Saturday, March 22

Killing Giants and Making Nations

The nineteenth century missions movement affords us many lessons in a myriad of arenas. But one episode from that great epoch seems to particularly stands out--even as American troops sweep across southern Iraq and toward Baghdad and we begin to ponder the task of rebuilding a shattered nation. Today, teaching in Louisiana, I will share the remarkable story of a similarly grave challenge:

In 1824, the Glasgow Missionary Society founded the Lovedale mission station deep in the Cape Province of South Africa. The hardy pioneers who staffed the station devoted themselves to evangelistic work for nearly four decades. Alas, their efforts bore little fruit and the Society eventually decided to cut its losses and close Lovedale. On this day in 1867 however, a young and ambitious educator, James Stewart, proposed turning the mission station into a mission school.

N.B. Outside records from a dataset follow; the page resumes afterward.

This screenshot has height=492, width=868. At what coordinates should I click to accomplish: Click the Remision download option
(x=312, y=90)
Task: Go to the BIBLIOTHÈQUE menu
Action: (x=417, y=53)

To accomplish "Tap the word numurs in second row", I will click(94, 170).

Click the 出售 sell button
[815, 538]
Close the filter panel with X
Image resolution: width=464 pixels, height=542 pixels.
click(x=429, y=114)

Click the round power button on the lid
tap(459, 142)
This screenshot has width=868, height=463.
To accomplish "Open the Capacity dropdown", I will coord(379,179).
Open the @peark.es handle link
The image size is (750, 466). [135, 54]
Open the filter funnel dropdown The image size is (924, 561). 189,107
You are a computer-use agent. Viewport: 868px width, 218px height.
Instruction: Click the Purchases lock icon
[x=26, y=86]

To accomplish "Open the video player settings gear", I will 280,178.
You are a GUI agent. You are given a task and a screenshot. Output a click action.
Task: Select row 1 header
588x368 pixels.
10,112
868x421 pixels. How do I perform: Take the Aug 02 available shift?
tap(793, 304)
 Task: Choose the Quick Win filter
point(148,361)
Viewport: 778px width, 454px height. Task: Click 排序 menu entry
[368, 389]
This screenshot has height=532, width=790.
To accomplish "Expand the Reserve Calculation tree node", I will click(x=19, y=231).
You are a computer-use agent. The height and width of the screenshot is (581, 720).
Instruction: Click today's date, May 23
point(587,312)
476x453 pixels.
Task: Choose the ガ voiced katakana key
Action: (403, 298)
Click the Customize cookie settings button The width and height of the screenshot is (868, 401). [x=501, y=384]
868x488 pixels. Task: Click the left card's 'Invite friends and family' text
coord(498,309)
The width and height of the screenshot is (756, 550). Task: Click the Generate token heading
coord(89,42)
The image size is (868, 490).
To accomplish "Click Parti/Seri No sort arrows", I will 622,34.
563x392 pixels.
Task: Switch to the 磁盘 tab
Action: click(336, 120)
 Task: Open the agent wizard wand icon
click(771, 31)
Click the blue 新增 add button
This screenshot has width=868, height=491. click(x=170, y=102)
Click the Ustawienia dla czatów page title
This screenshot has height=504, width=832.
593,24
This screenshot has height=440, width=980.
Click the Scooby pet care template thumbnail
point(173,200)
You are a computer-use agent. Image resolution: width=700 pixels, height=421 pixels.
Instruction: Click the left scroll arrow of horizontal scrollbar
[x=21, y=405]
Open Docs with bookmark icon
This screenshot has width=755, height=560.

Stewart had come to South Africa to work with David Livingstone in an effort to establish new industrial enterprises along the Mabotsa frontier on the headwaters of the Limpopo River. Like Livingstone, he believed he was called to help “open up” Africa's interior to the broader influences of Western civilization. Once that occurred, he was certain that commerce and Christianity would work hand-in-hand to end the evils of slave trading, tribal warfare, and primitive barbarism.

He conceived of the idea of transforming the old failed mission station into a fully integrated institution of learning as a first step toward that goal of liberating Africa from the pagan bonds of oppression, ignorance, and brutality. He served as principal of Lovedale for most of the next thirty-eight years and succeeded in transforming it into the premiere school for indigenous peoples in the region. Stewart’s emphasis on combining a substantive classical Christian curriculum with practical vocational training made his students indispensable to the burgeoning development of Africa.

Tellingly, Stewart called his philosophy of education the “Adullam Strategy.” He appropriately took the name from descriptions of the life of David: like David, Stewart willingly served as the captain to a distressed, indebted, and embittered people only to see them transformed into “mighty men.” He did not despise the day of small beginnings. Rather, he invested himself in the lives of a motley crew of the least and the last. And by God’s grace they eventually became giant-killers.

Today, if there is to be any hope of restoring Iraq, removing the specter of tyranny and barbarism, and pointing the way for future generations in the Persian Gulf region to peace, prosperity, and freedom, we'd best not simply rely on shock-and-awe. We'd best consider something akin to the “Adullam Strategy.” After all, there are still giants in the land.